The online business said the rise would raise minimum pay rates for warehouse staff and delivery drivers by 9.8% to between £13.50 and £14.50 an hour. Employees with at least three years of service would receive a minimum of between £13.75 and £14.75 an hour.
In July, Amazon staff at Coventry narrowly rejected a union recognition ballot, with 49.5% of workers voting in favour of the GMB union and 50.5% voting against. GMB members at Amazon Coventry have taken almost 40 days of strike action in their fight for £15 per hour and union recognition over the past 18 months.
Amazon globally maintains a direct relationship with staff rather than pursue relations with unions.
An Amazon spokesperson stated: “We are increasing our minimum starting pay for all frontline employees to the equivalent of more than £28,000 a year and we continue to offer industry-leading benefits from day one.”

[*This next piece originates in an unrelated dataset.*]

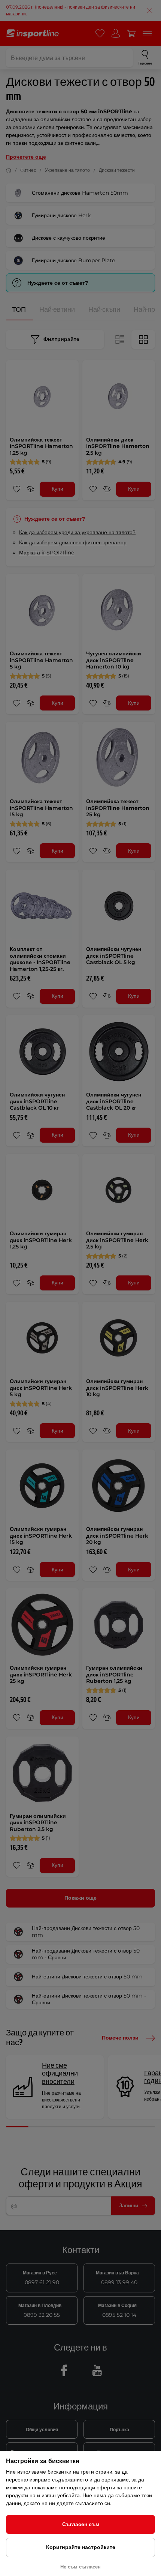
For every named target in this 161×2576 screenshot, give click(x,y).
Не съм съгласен (80, 2567)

Rachel Fagan, organiser for GMB, stated on the union’s website: “This is too little, too late from Amazon bosses who have been forced to act by worker’s industrial action. Amazon’s reputation is in the gutter over its treatment of its own workers and now company bosses are trying to plaster over the facts. Unsafe working conditions, low pay and excessive surveillance blight the lives of Amazon workers every single day.”